Hunted by a powerful mercenary army and drawn into a web of conspiracy, the main cast consists of Corrin (Wil Wheaton) a cryptographer, Miranda (Laura Bailey) an amoral mercenary, Grace (Cassandra Morris) a vengeful teenager, and Syll (Jason Wishnov) a highly trained soldier with a dark past. In the spirit of the first Starcraft, you play from a narratively first person perspective as the mysterious tactician, Sam. Joined by the equally enigmatic Val (Ashley Burch) you both survey the battlefield from high above, offer advice, and direct your unconventional team of four in battle.


Around any particular map will stand glowing nodes emblazoned with military phonetic names and numbers. To direct the team to a certain node, the player might say “All Units to Alpha 1,” or “Everybody to Alpha 1.” You can also call out particular units and directions like “Corrin to Bravo 3” or “Miranda to Foxtrot 4.” You can even assign custom names for your units and commands for them to follow. Instead of saying “Corrin to Charlie 4” I could go “Westley get your ass to Charlie 4.”

You can technically control the team manually with the mouse and keyboard, but you have to do it with a clumsy radial menu. The voice control interface works excellently, so there’s not much reason to play the other way anyway. Make sure you don’t have any other recording sources plugged in though. I had a USB webcam that, as far as I could tell, was competing with my dedicated microphone. It wasn’t until after I unplugged the webcam that the game started working properly. In fact, it’s frankly astounding how well the voice controls work: I could tell units to switch weapons, move or fire on my mark, split up, or take cover and recharge their shields, and they understood me perfectly.

Weapon ammo and shields draw from the same energy source, and specialized weapons (machine guns, sniper rifles, grenade launchers) use more of that energy. Consequently, the player has to balance survivability with damage output and proper unit positioning. All of this happens in real time, and as you can imagine, can be quite frantic. If you’re not careful you can get your entire group killed very quickly.


Anyone who plays strategy games knows that directing units from on high can be a little empathetically disconnecting. In Warcraft 3, do you get all choked up when your sixth group of orcs gets massacred by the enemy player’s towers? Nope! Send in the seventh group! Like in XCOM: Enemy Unknown, your units have a name, a face and a background in There Came an Echo, and consequently you care about them a little more.

Sadly those backgrounds are only relevant from narrative perspective, no one unit possesses any statistical or functional advantage over the other. Corrin the every-geek can – from the word ‘go’ – fire a sniper rifle just as well as Miranda the experienced soldier, and Grace, a waif teen, is just as durable as the barrel chested Syll. The player acquires upgrades and perks for weapons and shields at arbitrary points as the game progresses, but not because a particular character skillfully progressed. Upgrades are like accessories, you can tack them onto anyone.

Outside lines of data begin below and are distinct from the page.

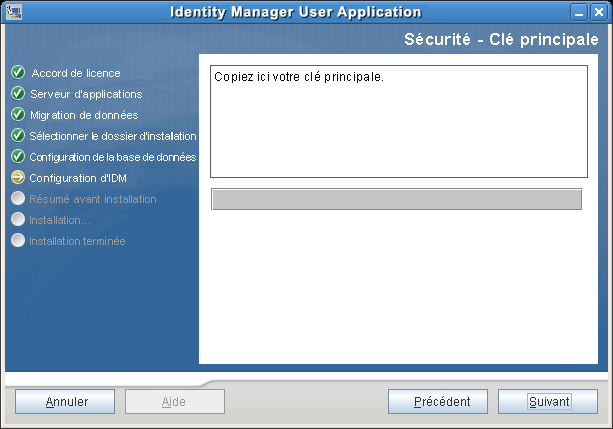The width and height of the screenshot is (613, 429).
Task: Click the gray circle icon next to Installation...
Action: pyautogui.click(x=17, y=220)
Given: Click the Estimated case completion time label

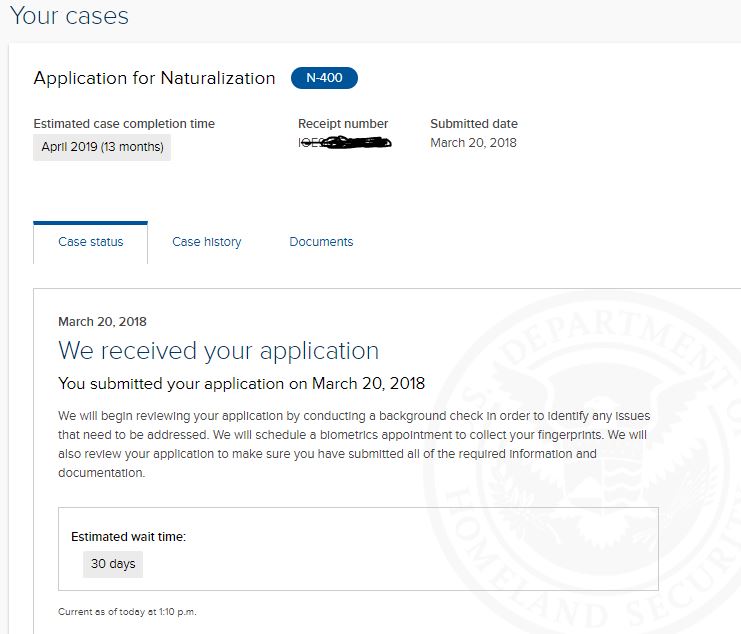Looking at the screenshot, I should click(x=124, y=124).
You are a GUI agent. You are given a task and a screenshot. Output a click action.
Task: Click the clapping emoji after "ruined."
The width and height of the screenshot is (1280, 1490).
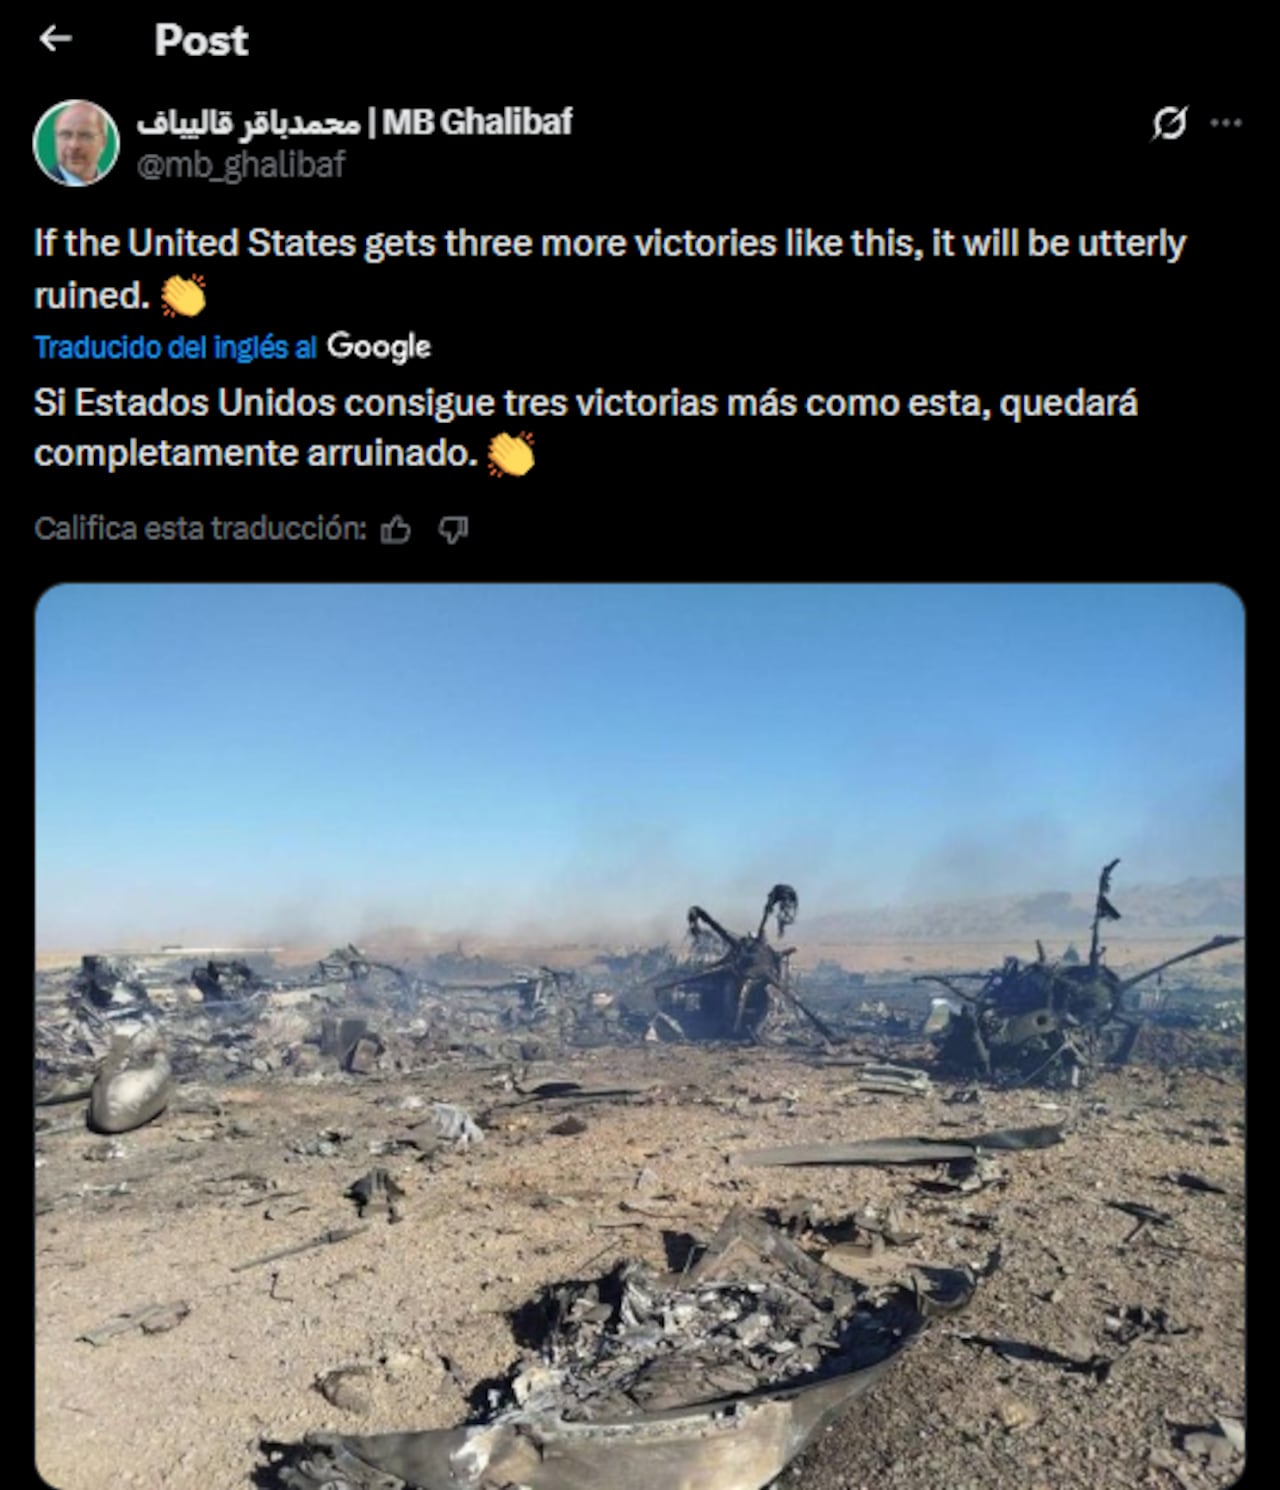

Ostensibly this upgrade agnosticism is to encourage experimentation and variation when tackling the game’s rather creative missions. One mission has your team sneaking into an enemy base, disabling its alarms and defenses, and taking out a high value target before escaping enemy reinforcements. Another involves evacuating the team’s safe-house within a set time limit, directing two powerful turrets to fire down five lanes of attack, and sniping powerful targets before they reach the base. The only problem is the missions are either too short or too insubstantial. More than a few times I’d really get into navigating my team through the mission, repositioning and flanking groups of enemies, going: “Alright! Maybe in this next room I’ll try- Oh it’s over. Oh.”


Besides starting another playthrough, there’s only one other way to experience more of the game: After completing There Came an Echo you can go to the ‘War Room,’ a training simulation where you can practice using different weapons and strategies. There isn’t much point to this mode beyond earning achievements however, and the same can be said for replaying the story.

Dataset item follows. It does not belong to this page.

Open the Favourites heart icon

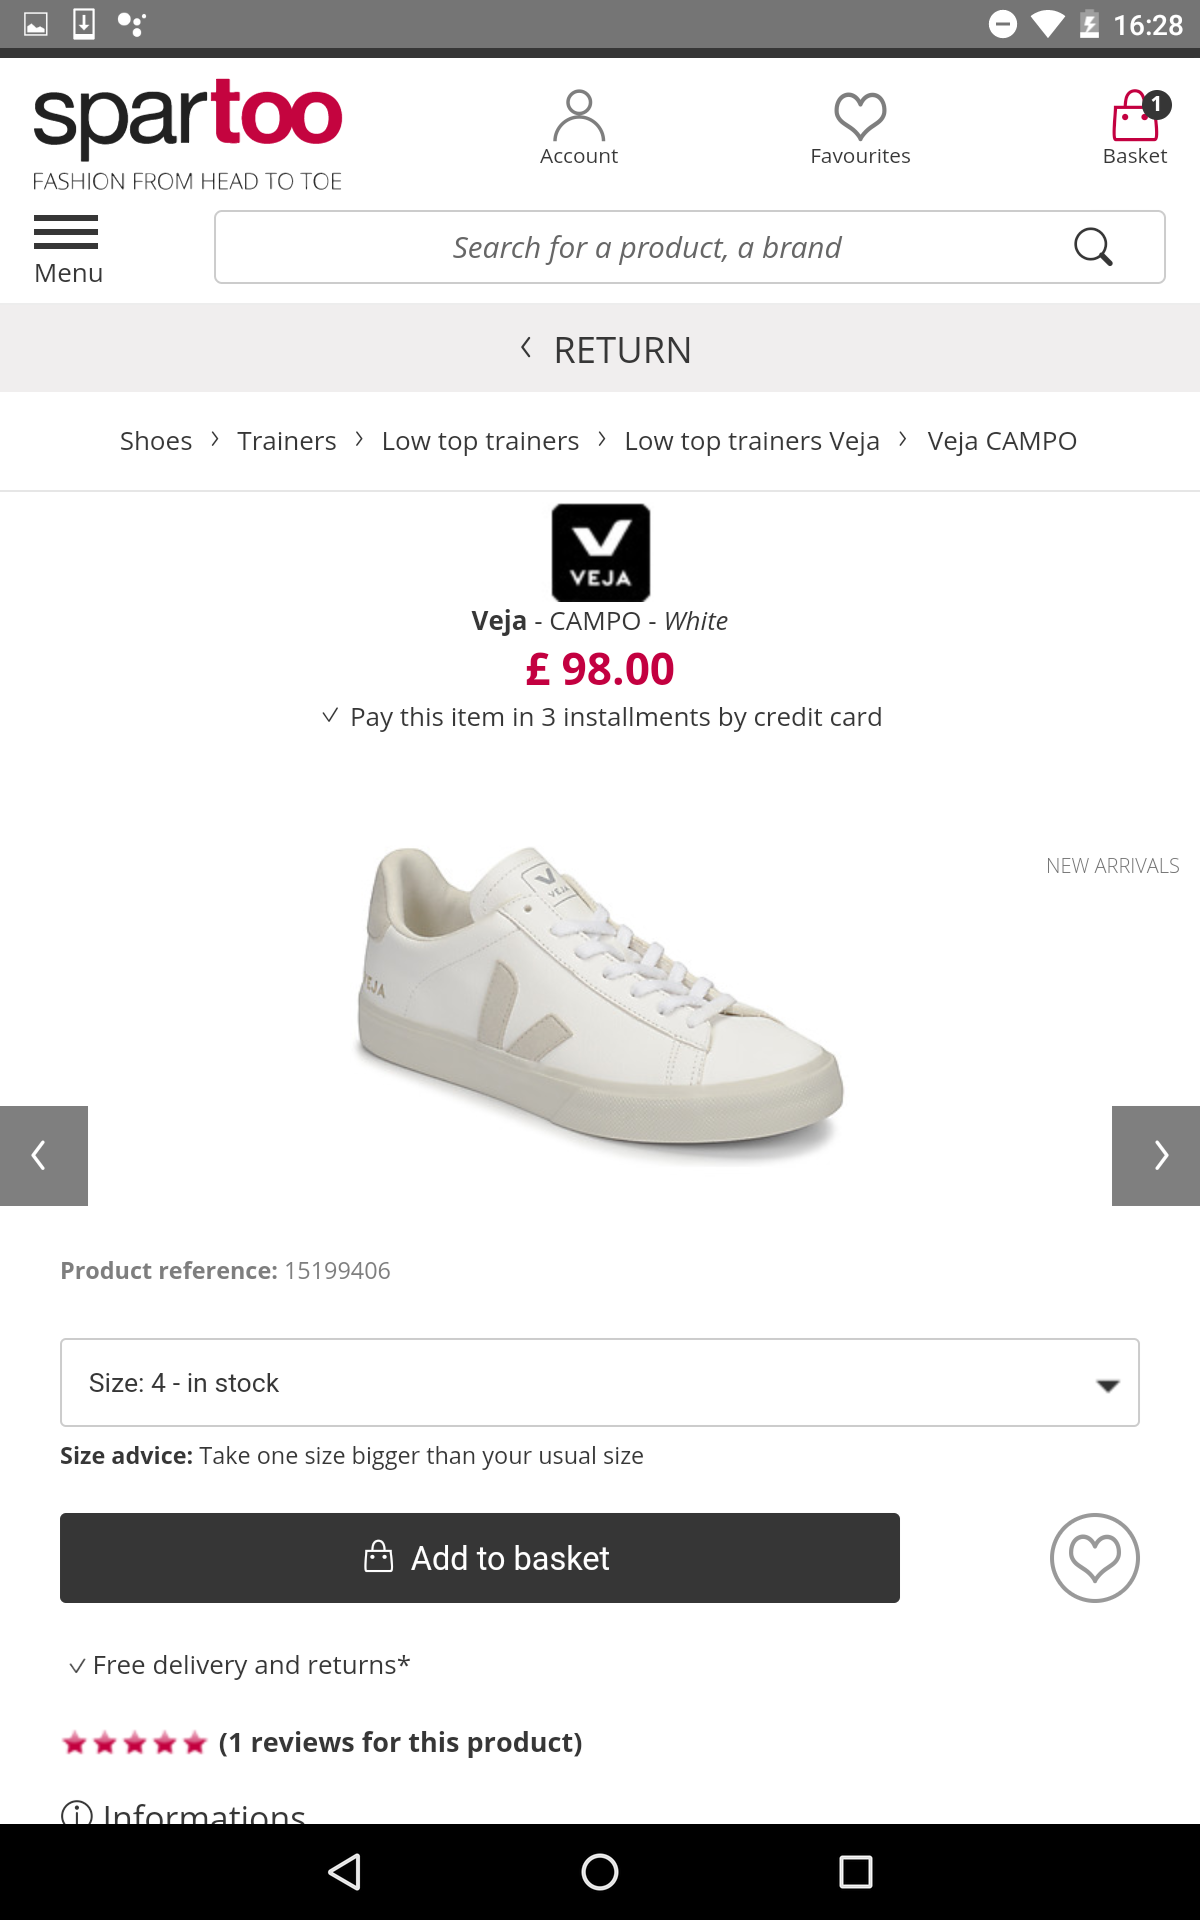coord(860,117)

As far as complaints go, ‘I wish there were more of it’ isn’t a bad one to have, but the game’s insubstantiality results in the narrative having less room to breathe. There Came an Echo tries to tell too grandiose a story in too short a time, and wraps things up in a way that’s wholly unsatisfying. The cast’s characterization is skin deep, and their interpersonal relationships are similarly shallow. Furthermore, the game rashly assumes the player is way more attached to certain characters than it has given you any reason to be. Twists, betrayals and deaths were greeted, by me at least, with a shrug rather than any great emotion.

Aesthetically the game is marvelous. Indeed, for what’s ostensibly a low budget, independent game, the game’s demonstrative robustness brings with it a certain expectation of prestige. You’re in a magnificent, believable, familiar world, but energy weapons and shields set the game just a few minutes into the future. The game’s cast does a respectable job bringing their characters to life. Wheaton in particular convincingly plays the everyman; out of his depth but possessing a hidden well of strength and drive.

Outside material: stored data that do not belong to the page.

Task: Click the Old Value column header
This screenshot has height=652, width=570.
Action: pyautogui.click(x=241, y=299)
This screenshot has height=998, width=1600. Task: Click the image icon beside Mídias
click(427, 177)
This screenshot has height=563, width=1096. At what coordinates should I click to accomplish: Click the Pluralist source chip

Worthy of particular praise, however, is There Came an Echo’s soundtrack. Composed by Jimmy Hinson and Ronald Jenkees, it’s thematically similar to Michael McCann’s work on Deus Ex: Human Revolution, but also harkens back to electronic groups like Tangerine Dream and Vangelis (perhaps with a bit harder edge.) Cool, ethereal tracks and driving synth beats punctuate mysterious set-pieces and pitched battles quite well. It’s a soundtrack worth listening to even when not playing the game.

I just wish that slick presentation could alone make up for the game’s shortcomings. The recently released The Order: 1886 got quite a bit of rather undeserved stick for being too short, and really, this is about the same length. In both cases the real problem isn’t that they’re too short, it’s that both games could’ve been more substantive. There Came an Echo is a game with innovative mechanics, and the beginnings of an interesting story, but in both regards, I wish there were more of it.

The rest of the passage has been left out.